== REQUIREMENT ==
Within the data that follows, set down exactly the lines from the one containing "Image resolution: width=1297" through the one containing "Task: Click the HD image enhance icon", both ends included.

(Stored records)
****

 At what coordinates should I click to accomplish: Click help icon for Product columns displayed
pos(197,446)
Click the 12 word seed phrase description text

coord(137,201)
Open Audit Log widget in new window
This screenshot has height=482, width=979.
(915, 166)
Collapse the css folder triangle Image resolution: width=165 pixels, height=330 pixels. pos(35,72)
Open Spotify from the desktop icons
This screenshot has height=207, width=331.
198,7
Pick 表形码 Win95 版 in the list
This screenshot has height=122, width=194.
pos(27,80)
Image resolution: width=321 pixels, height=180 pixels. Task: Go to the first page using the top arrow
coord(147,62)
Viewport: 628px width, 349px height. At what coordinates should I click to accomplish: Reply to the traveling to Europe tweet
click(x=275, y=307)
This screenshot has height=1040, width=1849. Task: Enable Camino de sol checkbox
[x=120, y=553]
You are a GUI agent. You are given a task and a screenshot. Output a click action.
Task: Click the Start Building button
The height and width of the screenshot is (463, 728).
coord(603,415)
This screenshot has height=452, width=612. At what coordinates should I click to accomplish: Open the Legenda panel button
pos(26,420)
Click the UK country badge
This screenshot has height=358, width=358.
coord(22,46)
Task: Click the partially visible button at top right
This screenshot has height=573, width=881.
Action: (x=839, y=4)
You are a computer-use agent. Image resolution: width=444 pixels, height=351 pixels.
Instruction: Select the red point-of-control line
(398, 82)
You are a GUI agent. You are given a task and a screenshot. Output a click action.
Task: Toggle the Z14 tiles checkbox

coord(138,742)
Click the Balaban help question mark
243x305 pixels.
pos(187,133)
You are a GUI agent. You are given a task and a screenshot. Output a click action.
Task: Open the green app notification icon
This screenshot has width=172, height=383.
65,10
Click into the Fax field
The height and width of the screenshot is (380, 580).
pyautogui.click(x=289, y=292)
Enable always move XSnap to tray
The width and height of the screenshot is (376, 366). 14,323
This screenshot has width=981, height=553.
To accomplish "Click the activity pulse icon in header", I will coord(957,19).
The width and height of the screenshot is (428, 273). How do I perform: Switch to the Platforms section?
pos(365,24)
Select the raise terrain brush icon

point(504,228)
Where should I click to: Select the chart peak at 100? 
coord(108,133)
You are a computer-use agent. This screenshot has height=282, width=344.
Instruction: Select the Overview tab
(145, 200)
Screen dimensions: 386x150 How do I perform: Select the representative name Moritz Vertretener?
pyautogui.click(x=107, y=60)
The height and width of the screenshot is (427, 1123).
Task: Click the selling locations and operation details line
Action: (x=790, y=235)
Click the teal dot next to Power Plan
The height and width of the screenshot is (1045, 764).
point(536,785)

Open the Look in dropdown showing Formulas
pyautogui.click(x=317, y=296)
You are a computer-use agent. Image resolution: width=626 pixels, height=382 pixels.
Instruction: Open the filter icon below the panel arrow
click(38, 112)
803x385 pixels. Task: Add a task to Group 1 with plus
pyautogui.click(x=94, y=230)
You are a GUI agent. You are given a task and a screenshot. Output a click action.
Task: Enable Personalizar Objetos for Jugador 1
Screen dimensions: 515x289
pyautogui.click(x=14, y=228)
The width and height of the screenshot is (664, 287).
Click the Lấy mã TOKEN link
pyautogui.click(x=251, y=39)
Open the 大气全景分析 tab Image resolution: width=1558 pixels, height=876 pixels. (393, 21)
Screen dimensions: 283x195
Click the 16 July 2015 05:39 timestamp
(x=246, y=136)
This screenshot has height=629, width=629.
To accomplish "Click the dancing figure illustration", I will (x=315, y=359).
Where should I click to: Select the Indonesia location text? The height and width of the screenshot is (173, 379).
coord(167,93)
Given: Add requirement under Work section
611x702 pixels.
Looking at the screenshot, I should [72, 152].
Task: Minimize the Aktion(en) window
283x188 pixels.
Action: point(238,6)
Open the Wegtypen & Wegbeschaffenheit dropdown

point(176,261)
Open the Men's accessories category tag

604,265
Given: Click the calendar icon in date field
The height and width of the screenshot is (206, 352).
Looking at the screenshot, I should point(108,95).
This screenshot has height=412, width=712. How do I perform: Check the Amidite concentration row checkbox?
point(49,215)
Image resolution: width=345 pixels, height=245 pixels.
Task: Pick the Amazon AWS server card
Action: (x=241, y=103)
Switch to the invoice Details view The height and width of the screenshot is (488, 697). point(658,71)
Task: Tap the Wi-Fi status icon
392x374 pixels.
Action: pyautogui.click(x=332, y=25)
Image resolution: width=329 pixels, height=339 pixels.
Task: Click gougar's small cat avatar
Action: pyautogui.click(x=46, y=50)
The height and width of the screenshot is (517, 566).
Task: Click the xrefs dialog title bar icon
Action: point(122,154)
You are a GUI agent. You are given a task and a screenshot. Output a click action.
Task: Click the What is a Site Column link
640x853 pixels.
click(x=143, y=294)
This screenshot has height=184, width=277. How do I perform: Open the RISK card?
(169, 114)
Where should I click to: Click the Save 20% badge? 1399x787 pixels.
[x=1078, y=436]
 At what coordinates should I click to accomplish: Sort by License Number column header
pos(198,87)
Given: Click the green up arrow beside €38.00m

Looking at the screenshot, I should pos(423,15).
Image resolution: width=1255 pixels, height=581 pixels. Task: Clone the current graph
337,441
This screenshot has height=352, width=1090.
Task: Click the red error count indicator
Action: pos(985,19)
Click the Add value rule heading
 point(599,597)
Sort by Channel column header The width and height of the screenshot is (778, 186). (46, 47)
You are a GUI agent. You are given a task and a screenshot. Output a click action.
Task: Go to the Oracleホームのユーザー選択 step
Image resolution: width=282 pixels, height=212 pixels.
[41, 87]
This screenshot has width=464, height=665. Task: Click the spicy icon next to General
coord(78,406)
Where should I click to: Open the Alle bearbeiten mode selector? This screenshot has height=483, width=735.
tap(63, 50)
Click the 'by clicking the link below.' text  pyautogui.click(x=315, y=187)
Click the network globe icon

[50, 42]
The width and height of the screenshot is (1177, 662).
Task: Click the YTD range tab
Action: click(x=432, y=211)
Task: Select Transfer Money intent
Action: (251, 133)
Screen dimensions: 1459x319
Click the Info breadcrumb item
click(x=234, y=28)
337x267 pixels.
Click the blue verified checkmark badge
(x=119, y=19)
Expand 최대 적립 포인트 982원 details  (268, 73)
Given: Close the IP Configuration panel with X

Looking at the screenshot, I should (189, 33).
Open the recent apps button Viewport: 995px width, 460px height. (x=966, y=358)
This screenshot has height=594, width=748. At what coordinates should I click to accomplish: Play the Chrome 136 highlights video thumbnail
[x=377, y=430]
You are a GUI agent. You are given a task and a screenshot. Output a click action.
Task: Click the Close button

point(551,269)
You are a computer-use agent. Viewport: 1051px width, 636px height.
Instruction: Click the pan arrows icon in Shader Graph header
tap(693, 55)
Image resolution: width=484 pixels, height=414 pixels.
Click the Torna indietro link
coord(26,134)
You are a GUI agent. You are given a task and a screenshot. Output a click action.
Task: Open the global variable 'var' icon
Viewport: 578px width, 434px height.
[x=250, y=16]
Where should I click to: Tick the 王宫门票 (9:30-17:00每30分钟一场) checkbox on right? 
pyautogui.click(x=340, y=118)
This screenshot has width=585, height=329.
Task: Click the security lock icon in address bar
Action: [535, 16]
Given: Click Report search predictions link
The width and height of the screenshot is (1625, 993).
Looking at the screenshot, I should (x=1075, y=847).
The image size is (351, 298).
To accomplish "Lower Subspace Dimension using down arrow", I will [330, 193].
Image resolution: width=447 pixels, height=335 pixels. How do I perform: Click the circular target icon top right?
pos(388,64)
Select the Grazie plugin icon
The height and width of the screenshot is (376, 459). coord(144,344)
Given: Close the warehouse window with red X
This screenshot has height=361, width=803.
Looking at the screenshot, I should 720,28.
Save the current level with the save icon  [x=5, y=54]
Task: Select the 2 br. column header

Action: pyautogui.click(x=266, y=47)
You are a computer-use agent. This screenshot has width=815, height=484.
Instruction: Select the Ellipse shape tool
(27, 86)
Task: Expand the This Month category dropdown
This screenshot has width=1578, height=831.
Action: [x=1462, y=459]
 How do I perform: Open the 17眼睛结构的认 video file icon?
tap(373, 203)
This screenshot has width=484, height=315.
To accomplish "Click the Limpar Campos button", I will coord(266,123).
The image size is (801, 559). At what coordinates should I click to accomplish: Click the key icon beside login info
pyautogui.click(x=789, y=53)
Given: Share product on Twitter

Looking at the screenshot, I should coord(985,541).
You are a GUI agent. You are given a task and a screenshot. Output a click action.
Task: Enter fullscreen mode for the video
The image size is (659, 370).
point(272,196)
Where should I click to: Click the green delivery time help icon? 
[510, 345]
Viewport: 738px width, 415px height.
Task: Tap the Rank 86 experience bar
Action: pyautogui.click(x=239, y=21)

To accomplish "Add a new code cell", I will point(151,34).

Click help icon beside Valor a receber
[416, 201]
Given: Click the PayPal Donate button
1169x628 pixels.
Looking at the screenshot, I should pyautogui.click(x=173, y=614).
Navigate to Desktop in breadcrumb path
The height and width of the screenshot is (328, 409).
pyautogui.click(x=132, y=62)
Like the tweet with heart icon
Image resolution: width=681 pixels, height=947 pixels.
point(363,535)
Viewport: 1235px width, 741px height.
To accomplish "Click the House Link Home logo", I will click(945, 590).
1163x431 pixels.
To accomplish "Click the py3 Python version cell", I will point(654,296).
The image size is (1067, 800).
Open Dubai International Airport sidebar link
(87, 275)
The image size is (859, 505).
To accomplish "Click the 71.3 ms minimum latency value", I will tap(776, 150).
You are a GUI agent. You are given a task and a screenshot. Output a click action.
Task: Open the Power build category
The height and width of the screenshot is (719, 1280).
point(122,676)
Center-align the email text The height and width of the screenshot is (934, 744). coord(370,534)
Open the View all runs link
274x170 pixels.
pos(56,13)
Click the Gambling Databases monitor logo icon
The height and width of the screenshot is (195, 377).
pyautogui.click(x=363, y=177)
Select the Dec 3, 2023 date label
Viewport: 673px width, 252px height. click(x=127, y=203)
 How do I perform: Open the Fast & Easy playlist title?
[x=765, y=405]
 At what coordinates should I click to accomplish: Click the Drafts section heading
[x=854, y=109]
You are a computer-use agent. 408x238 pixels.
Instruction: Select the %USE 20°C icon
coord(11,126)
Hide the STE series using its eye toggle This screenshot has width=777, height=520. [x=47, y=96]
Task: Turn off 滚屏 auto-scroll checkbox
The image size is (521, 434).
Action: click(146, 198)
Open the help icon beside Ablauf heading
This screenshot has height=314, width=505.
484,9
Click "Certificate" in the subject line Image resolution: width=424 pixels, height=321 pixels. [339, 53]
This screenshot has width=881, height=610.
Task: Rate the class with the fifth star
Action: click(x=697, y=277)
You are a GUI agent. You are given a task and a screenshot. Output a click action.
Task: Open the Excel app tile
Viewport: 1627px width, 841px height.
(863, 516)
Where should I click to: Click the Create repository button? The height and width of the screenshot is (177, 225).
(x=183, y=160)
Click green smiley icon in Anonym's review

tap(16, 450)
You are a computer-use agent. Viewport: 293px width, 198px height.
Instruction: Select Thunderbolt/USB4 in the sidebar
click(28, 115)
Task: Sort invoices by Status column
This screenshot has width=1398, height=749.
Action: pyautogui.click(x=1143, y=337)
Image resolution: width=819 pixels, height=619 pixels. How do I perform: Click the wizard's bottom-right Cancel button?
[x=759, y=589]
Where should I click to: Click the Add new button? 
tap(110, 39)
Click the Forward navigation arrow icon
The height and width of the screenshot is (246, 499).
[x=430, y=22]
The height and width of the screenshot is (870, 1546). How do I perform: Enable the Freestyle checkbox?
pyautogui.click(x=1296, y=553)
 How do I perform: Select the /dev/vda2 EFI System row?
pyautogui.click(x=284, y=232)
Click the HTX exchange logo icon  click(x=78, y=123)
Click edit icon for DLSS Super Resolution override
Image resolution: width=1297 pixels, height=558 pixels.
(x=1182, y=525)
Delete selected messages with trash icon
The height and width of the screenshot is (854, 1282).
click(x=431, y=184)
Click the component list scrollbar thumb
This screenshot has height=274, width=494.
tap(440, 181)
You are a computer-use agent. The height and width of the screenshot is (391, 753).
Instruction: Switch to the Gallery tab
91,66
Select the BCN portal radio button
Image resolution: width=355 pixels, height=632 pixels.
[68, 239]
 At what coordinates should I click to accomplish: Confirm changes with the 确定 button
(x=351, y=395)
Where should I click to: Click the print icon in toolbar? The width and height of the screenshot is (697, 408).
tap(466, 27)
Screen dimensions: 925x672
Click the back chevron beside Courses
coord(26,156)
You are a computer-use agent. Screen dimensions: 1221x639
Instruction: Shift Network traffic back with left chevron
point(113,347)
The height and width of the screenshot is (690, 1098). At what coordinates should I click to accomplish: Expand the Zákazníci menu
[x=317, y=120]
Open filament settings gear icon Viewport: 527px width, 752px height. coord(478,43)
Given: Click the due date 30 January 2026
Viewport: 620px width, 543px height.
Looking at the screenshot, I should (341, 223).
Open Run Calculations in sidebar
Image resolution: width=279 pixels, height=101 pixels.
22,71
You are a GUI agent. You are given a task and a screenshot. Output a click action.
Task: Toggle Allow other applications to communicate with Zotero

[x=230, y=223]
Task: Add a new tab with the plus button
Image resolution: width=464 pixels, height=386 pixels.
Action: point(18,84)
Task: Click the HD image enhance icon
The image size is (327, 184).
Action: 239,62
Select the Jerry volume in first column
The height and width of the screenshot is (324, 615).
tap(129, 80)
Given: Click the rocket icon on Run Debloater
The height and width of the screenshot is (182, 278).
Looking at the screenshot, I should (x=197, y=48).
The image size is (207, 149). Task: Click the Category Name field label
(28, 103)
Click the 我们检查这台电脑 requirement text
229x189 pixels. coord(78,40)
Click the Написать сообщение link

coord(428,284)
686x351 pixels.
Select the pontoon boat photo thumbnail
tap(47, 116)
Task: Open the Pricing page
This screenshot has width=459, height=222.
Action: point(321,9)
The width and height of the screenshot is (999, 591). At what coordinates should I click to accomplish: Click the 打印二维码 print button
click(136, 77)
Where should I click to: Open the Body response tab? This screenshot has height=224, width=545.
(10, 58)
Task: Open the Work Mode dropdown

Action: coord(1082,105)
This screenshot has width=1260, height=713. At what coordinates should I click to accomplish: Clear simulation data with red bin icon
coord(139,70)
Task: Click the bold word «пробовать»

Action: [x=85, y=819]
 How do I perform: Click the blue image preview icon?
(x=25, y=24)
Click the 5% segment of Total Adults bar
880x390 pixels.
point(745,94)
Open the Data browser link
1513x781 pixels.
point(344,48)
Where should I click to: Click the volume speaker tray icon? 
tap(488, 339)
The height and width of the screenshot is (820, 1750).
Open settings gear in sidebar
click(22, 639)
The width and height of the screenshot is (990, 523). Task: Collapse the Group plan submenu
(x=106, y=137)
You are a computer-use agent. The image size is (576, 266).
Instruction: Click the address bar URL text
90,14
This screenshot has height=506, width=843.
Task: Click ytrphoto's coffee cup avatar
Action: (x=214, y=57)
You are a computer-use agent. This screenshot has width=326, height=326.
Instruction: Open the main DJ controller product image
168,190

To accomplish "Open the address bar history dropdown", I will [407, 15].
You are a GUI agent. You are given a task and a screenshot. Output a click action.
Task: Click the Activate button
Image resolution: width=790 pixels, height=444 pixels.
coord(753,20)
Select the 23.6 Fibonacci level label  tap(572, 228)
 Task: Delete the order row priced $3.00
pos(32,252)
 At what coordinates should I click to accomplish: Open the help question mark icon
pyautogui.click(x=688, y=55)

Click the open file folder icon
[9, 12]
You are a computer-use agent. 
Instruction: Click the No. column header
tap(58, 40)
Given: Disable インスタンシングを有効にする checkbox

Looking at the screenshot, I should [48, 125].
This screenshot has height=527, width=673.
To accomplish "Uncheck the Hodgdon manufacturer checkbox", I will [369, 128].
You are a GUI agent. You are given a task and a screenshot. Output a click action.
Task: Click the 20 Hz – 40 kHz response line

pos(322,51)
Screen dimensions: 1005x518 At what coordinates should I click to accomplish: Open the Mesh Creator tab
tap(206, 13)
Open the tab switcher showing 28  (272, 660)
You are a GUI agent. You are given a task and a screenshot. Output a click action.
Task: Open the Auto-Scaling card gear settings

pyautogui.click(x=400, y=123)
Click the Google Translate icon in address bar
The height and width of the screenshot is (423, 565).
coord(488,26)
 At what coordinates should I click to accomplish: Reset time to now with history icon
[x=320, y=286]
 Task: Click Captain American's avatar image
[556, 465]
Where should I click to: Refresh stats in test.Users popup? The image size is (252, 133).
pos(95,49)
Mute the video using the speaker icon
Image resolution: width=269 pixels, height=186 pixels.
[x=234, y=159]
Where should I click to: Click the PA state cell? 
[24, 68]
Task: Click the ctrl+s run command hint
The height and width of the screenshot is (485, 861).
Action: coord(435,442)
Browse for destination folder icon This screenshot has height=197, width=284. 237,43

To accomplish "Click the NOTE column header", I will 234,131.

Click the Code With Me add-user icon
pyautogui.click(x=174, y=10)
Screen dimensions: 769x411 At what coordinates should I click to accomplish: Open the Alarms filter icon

****

== RESULT ==
Image resolution: width=1297 pixels, height=558 pixels.
(x=1182, y=525)
Delete selected messages with trash icon
The height and width of the screenshot is (854, 1282).
click(x=431, y=184)
Click the component list scrollbar thumb
This screenshot has height=274, width=494.
tap(440, 181)
You are a computer-use agent. The height and width of the screenshot is (391, 753).
Instruction: Switch to the Gallery tab
91,66
Select the BCN portal radio button
Image resolution: width=355 pixels, height=632 pixels.
[68, 239]
 At what coordinates should I click to accomplish: Confirm changes with the 确定 button
(x=351, y=395)
Where should I click to: Click the print icon in toolbar? The width and height of the screenshot is (697, 408).
tap(466, 27)
Screen dimensions: 925x672
Click the back chevron beside Courses
coord(26,156)
You are a computer-use agent. Screen dimensions: 1221x639
Instruction: Shift Network traffic back with left chevron
point(113,347)
The height and width of the screenshot is (690, 1098). At what coordinates should I click to accomplish: Expand the Zákazníci menu
[x=317, y=120]
Open filament settings gear icon Viewport: 527px width, 752px height. coord(478,43)
Given: Click the due date 30 January 2026
Viewport: 620px width, 543px height.
Looking at the screenshot, I should (341, 223).
Open Run Calculations in sidebar
Image resolution: width=279 pixels, height=101 pixels.
22,71
You are a GUI agent. You are given a task and a screenshot. Output a click action.
Task: Toggle Allow other applications to communicate with Zotero

[x=230, y=223]
Task: Add a new tab with the plus button
Image resolution: width=464 pixels, height=386 pixels.
Action: point(18,84)
Task: Click the HD image enhance icon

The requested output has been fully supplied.